Of two minds

brain-simulationAn old science fictional argument: to what extent is it correct to characterise the human mind as a digital computer? According to this insightful article [via Charles Stross] many AI researchers have been making an error in their belief that the human mind can be thought of as a computer:

The fact that the mind is a machine just as much as anything else in the universe is a machine tells us nothing interesting about the mind.

If the strong AI project is to be redefined as the task of duplicating the mind at a very low level, it may indeed prove possible—but the result will be something far short of the original goal of AI.

In other news:

A detailed simulation of a small region of a brain built molecule by molecule has been constructed and has recreated experimental results from real brains.

The “Blue Brain” has been put in a virtual body, and observing it gives the first indications of the molecular and neural basis of thought and memory.

Is there a meaningful distinction between the traditional view of a strong AI and a molecular-level simulation of a human mind?

[image and article from the BBC]

2 thoughts on “Of two minds”

  1. There is no useful distinction if you can simulate a human brain/mind in real time.
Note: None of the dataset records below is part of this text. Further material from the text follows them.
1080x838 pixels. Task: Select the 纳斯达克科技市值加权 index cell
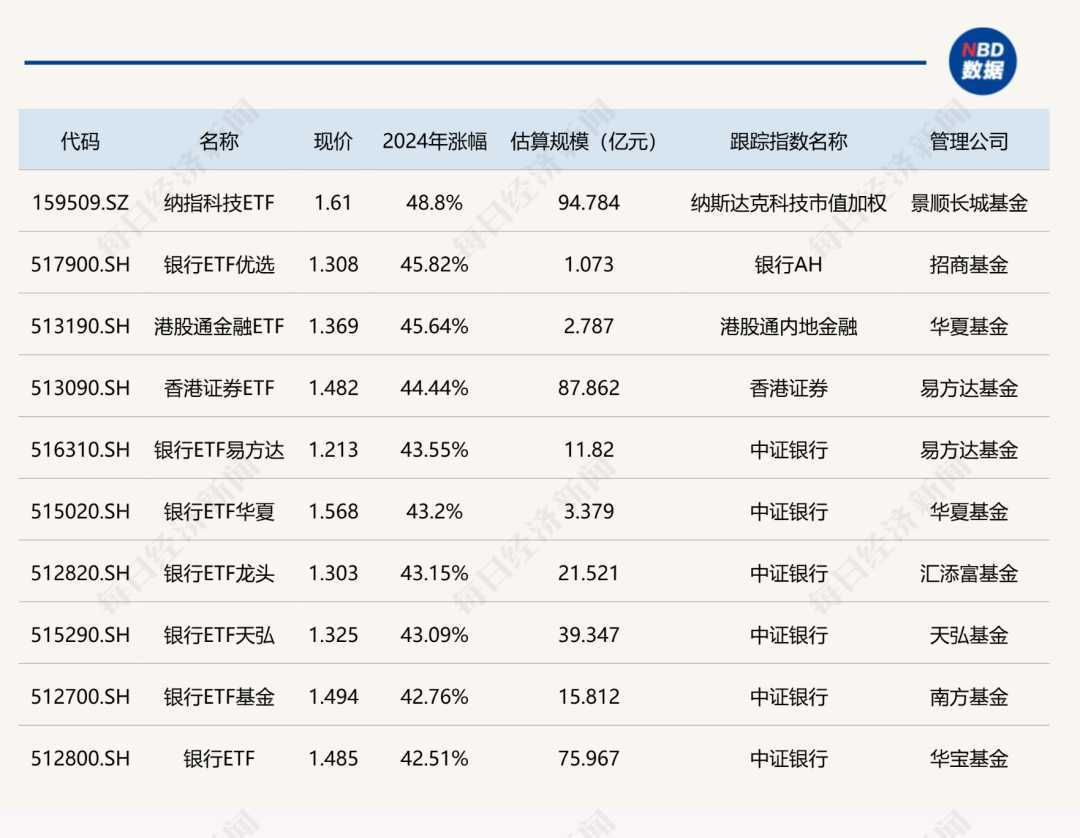point(788,203)
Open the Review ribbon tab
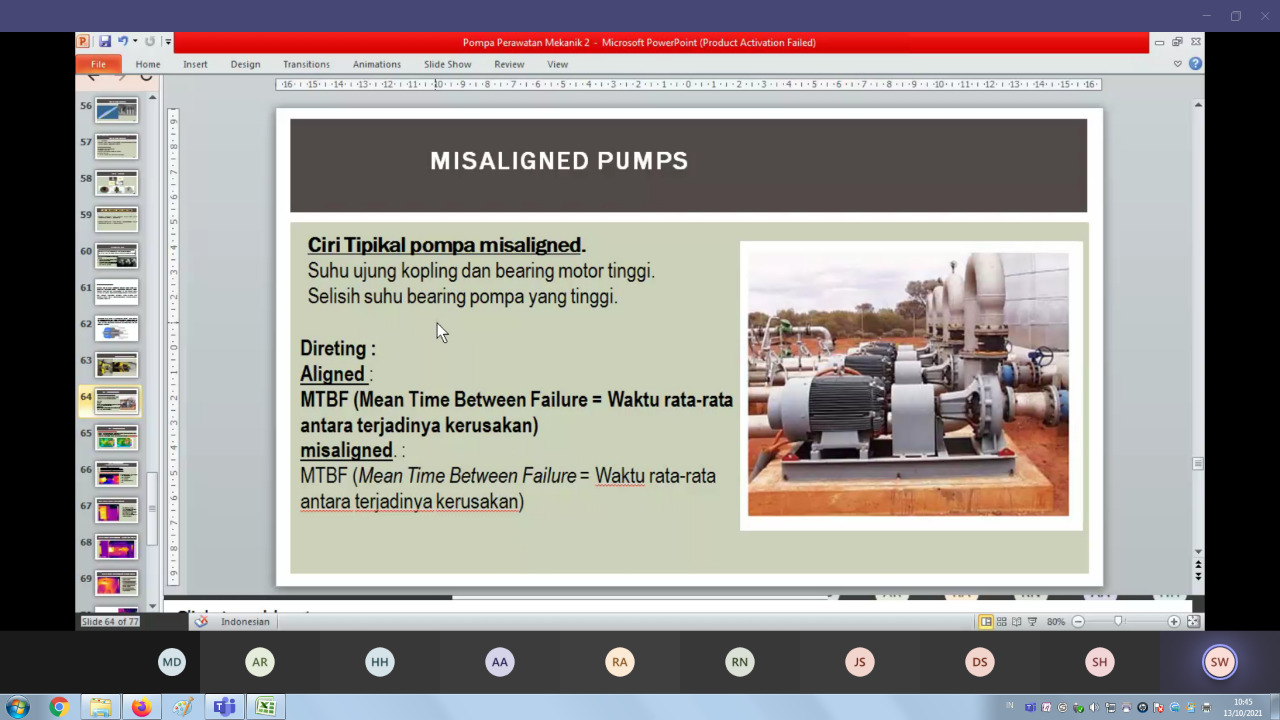The height and width of the screenshot is (720, 1280). tap(509, 64)
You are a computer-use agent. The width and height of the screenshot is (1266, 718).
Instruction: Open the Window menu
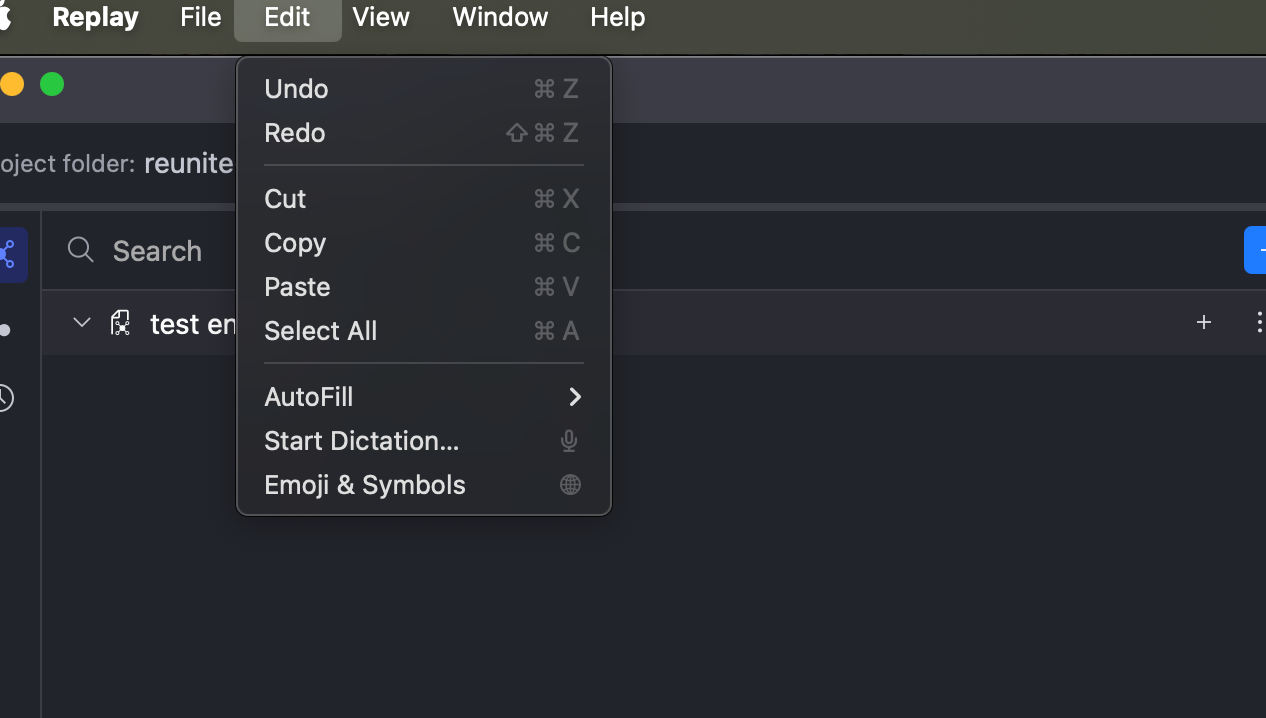pyautogui.click(x=500, y=17)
You’ve just created an AI, effectively. This has been discussed in other place which I’ve read.

    The difficulty lies in actually building the hardware to do it!

  2. Significant difference in my book: strong AI should be able to interact, solve problems, engage in conversation and a simulation (no matter how fast the hardware it’s run on) will only be a simulation until we hook it up to interface devices and allow it to build a neural network. Look into what happens to kids who are isolated from sensory stimulation while growing up – it’s a trip how much input your brain needs to turn into the fantastic computing device it really is.
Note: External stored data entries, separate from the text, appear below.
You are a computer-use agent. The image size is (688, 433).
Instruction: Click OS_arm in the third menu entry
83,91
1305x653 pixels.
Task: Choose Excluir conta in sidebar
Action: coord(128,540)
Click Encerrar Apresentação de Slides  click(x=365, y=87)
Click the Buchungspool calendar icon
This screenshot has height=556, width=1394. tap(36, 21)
    In fact, if you want to construct a sociopathic strong AI, that might just well be the way to do it: if you can run it in realtime with inputs and outputs, a set of limbs to get around with (spatial memory development) and then give the thing control over its own clockspeed so’s to get the much-vaunted speed-boost from simulating a brain at several factors of ten faster.

    Although, unless you could figure out how to multi-thread consciousness, I don’t know how good it would be at interacting with the human world – thinking at a speed several times the speed of meat. Given that we seem to assume these days that strong AI will be modeled on the human brain, I don’t see how you’d go about handling the differences of speed in cognition between high-speed simulated brain and slow-speed meatbrains.
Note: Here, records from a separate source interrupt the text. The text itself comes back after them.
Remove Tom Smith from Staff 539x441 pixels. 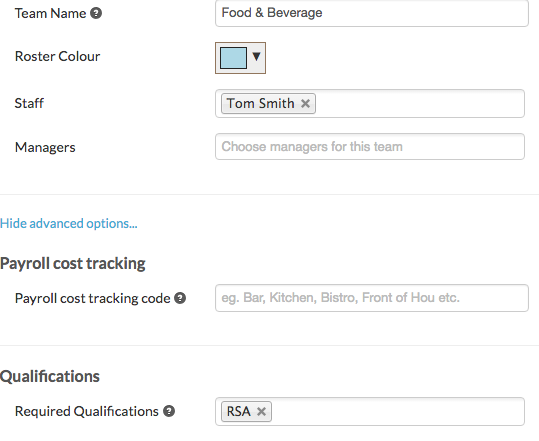pyautogui.click(x=305, y=103)
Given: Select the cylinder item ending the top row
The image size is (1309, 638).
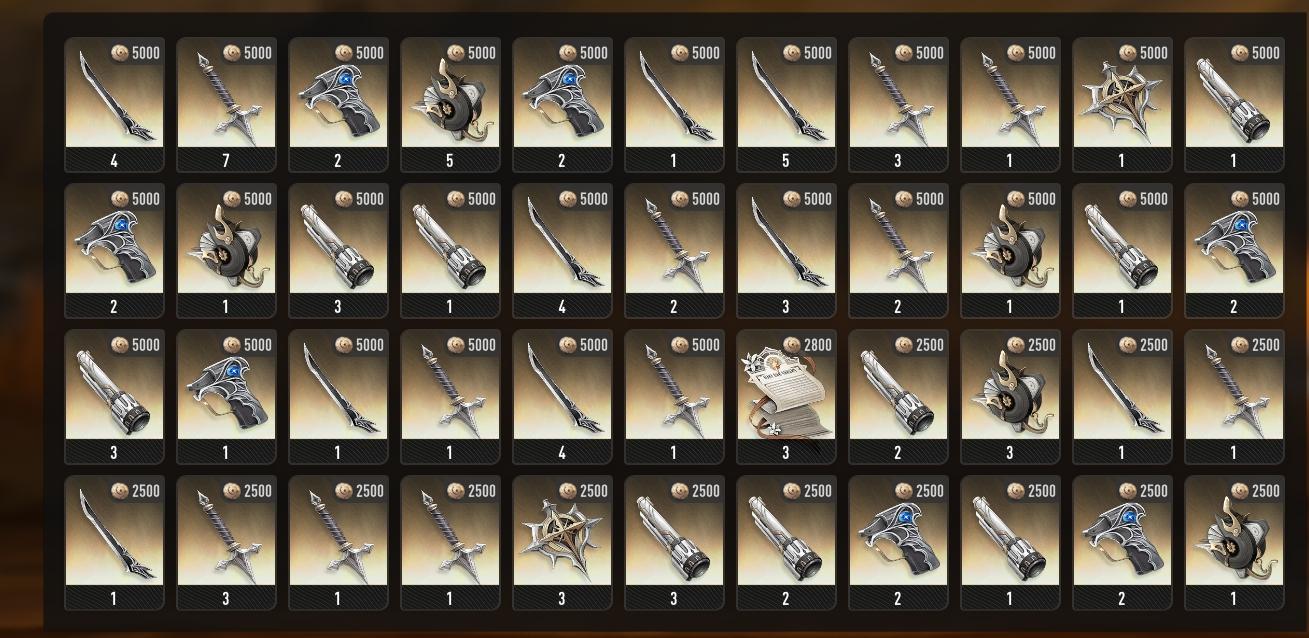Looking at the screenshot, I should (1234, 105).
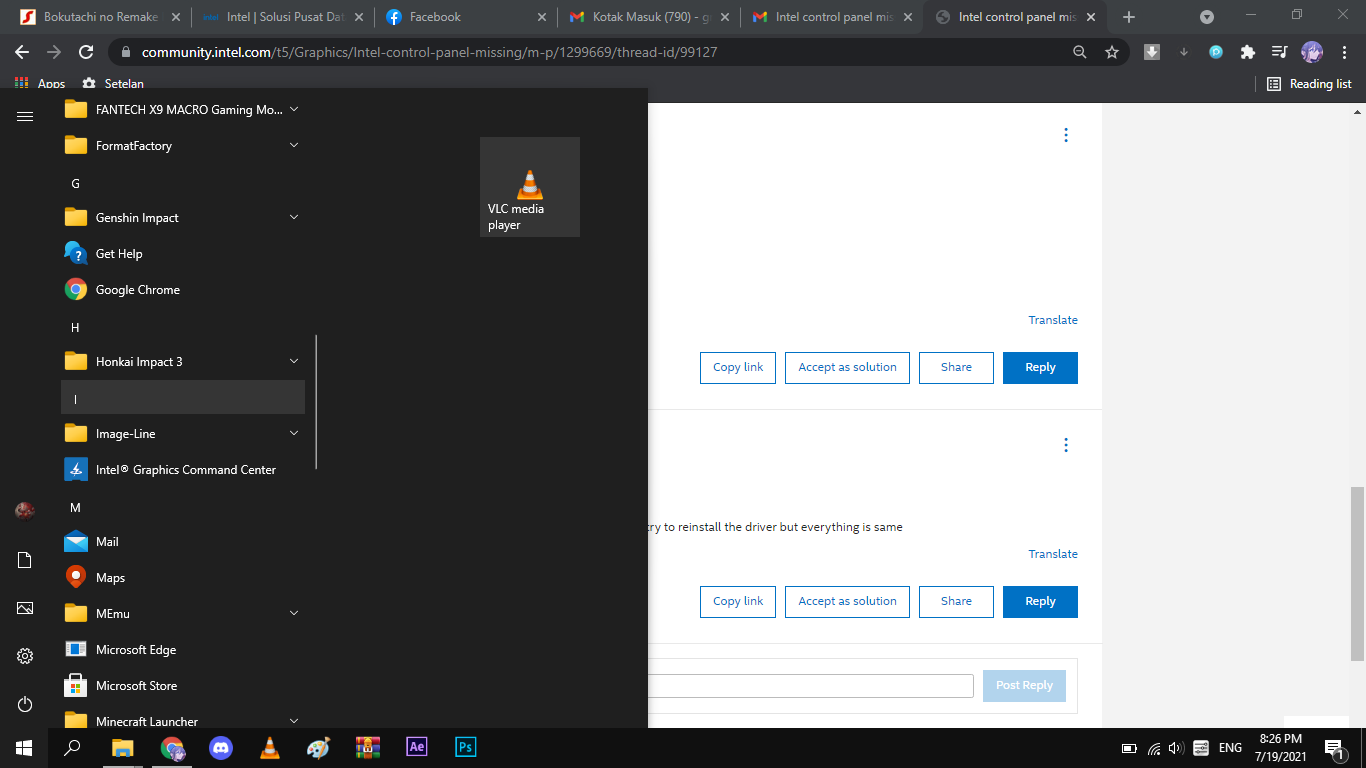Open the Microsoft Store app
The image size is (1366, 768).
coord(135,685)
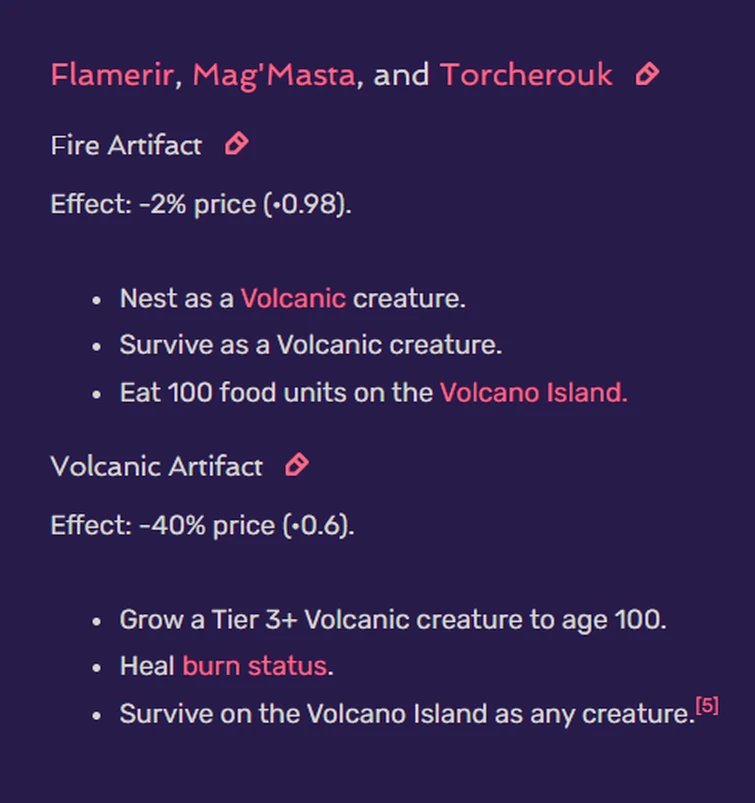755x803 pixels.
Task: Edit the Volcanic Artifact section via pencil icon
Action: (296, 464)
    Look at the fiction in this field: in Iain Banks Feersum Ennjin, humans go into a torpor when they speed their conssciousness up to interact with “the dead” and other assorted simulated personalities. Likewise simulations can chose to slow themselves down to interact with the outside world.
    His book The Algebraist features a lot of species shifting their speed of thought at will or with chemicals or mechanical assistance. A main human character specializes in slowing his metabolism down by a factor of 40 or some such to communicate with giant balloons inhabiting a gas giant that are far older than any of the Quick species that inhabit the rest of the galaxy.

    In either case the final constraint is that consciousness cannot operate at more than one speed simultaneously!

    One dramatic counter-example does spring to mind – that of Banks’ Drone and Ship Minds in the Culture books. They are infinitely capable, and yet infinitely alien. They do not think like humans do either in motivations or in timescale, and they run everything that humans don’t care to take care of themselves – which is about 99% of everything (you have to write yourself these sorts of ecological backdoors to “free lunch” territory if you’re going to explore post-scarcity social stuff). As far as I’ve ever understood from the books, they’re little quantum computers, or multidimensional constructs, or something bizarre.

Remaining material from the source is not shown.